- Born: 12 May 1939 (age 87)
- Education: St Catharine's College, Cambridge, University of London
- Known for: Measuring glomerular function in children, Chantler Review
- Awards: GBE, Kt
- Scientific career
- Fields: paediatric nephrology
- Workplaces: University of California, San Francisco, Guy's Hospital, Great Ormond Street Hospital

= Cyril Chantler =

British paediatric nephrologist

Sir Cyril Chantler (born 12 May 1939) is a British paediatric nephrologist. Chantler was notable for devising a method with Norman Veale of measuring glomerular function in children and later researched diet and growth failure in children with renal impairment. Chantler was most notable for holding an independent review of public health evidence for standardised tobacco packaging that later became known as the Chantler Review that led to standardised packaging for tobacco and cigarette packets.

==Life==
Chantler was educated at Wrekin College between 1952 and 1957.

==Career==
From 1971 to 1972, Chantler spent a year working at Institute of Child Health at Great Ormond Street, working in the department of Immunology run by John Soothill. In 1972, Chantler was appointed to a position at Guy's Hospital, before working for a year in the US, working with Paediatric Nephrologist Malcolm Holliday, at the University of California, San Francisco studying growth in rats with chronic renal failure, before returning in 1973 to continue working at Guys under Stewart Cameron.

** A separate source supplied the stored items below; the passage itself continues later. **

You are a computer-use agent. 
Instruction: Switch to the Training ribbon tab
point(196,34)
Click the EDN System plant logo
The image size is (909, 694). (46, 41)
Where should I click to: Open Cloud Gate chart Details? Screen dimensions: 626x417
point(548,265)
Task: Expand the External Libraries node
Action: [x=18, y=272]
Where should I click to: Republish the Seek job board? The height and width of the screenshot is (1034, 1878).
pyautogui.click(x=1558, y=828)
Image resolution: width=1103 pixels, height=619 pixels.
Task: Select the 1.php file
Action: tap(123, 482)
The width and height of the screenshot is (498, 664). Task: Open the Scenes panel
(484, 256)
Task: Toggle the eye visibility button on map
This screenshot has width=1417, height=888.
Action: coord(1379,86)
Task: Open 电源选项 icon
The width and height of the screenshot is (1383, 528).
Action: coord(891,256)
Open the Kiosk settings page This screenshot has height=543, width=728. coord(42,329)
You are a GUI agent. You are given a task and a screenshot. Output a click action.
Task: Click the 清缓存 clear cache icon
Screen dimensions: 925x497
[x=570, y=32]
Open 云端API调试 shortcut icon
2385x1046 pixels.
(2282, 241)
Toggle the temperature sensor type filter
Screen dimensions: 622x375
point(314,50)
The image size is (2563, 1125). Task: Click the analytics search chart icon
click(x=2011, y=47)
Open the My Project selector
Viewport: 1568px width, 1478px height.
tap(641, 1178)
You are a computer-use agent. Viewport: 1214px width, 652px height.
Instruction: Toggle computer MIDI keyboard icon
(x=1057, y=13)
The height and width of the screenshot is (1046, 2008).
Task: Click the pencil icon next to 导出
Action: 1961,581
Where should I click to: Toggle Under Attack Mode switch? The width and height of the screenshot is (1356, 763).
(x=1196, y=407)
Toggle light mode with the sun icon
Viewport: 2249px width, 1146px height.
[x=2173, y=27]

From 1985 to 1988, Chantler was the General Manager of Guy's Hospital. From 1992 to 1998, Chantler was the principal of the United Medical and Dental Schools of Guy's and St Thomas' Hospitals. From 1997 to 2000, Chantler was the pro-vice chancellor of the University of London. From 2001 to 2008, Chantler was Chairman of the Great Ormond Street Hospital for Sick Children. Chantler was Consultant Paediatrician at Guy's Hospital from 1971 to 2000, and Fund Professor of Paediatric Nephrology at London University, 1990–2000, and emeritus since 2001.

==Chantler Review==
On 28 November 2013, Chantler was asked by Jane Ellison, the British Conservative Party politician, if he would be willing to review cigarette packaging and to undertake an independent review to determine whether standardised packaging would be beneficial to the public good. Chantler accepted the role. Ellison wrote to him on 27 November 2013 to define the Terms of Reference. On 29 November, Chantler accepted the role, with a reply to Jane Ellison, stating he did not have any conflict of interests. A Terms of References method were defined to focus exclusively on the public health aspects of cigarette packet packaging and were to exclude legal issues, such as competition, trade marking, or freedom of choice. An economic investigation was also expressly forbidden. The Terms also defined the methods available to submit research.

In April 2014, Chantler produced the published report. In his conclusions, Chantler stated that it could not be proven conclusively that standardised cigarette packaging would reduce smoking, and that a large scale trial of such packaging would prove beneficial of such a trial would be difficult due to the number of actors, making it difficult to control. Chantler's most notable conclusion was that there was sufficient evidence to support standard packaging and tobacco control measures, that over time would return a modest reduction in the number of people smoking, particularly amongst children and young people.

Chantler stated of the report, that he was persuaded that branded packaging plays an important role in encouraging young people to smoke, and that he was not convinced by the tobacco industries response that plain cigarette packages would increase smoking uptake.

==Societies==
- Chantler was chairman of the Beit Memorial Fellowships for Medical Research from 2003 to 2009.
- Chantler was chairman of the King's Fund charity, the independent think-tank, from 2 July 2004 to 14 September 2010. Chantler took over from Sir Graham Hart and was replaced by Sir Christopher Kelly.
- Member of Council of Southwark Cathedral.
- Member of the editorial board on Journal of the American Medical Association.
- Vice President of the Young Epilepsy charity.
- Chantler was first Chair of UCL Partners serving from 1 February 2009 to March 2014.
- Chantler was Chairman of the Beit Memorial Fellowships for Medical Research, from 2003 to 2009.

==Awards and honours==
He was knighted in 1996 and was appointed Knight Grand Cross of the Order of the British Empire (GBE) in the 2017 New Year Honours for "services to leadership in healthcare".